*** Information provided ***
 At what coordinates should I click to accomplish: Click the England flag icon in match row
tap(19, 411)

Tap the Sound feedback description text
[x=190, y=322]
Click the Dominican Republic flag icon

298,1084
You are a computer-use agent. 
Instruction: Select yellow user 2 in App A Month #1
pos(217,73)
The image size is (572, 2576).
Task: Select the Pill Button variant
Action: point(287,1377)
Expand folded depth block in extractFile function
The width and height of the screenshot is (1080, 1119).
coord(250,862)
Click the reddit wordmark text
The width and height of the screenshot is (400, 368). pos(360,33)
***
Task requirements: Print, exactly as they appear above, the lines running from the one with "Instruction: Select yellow" through the final line.

Answer below:
Instruction: Select yellow user 2 in App A Month #1
pos(217,73)
The image size is (572, 2576).
Task: Select the Pill Button variant
Action: point(287,1377)
Expand folded depth block in extractFile function
The width and height of the screenshot is (1080, 1119).
coord(250,862)
Click the reddit wordmark text
The width and height of the screenshot is (400, 368). pos(360,33)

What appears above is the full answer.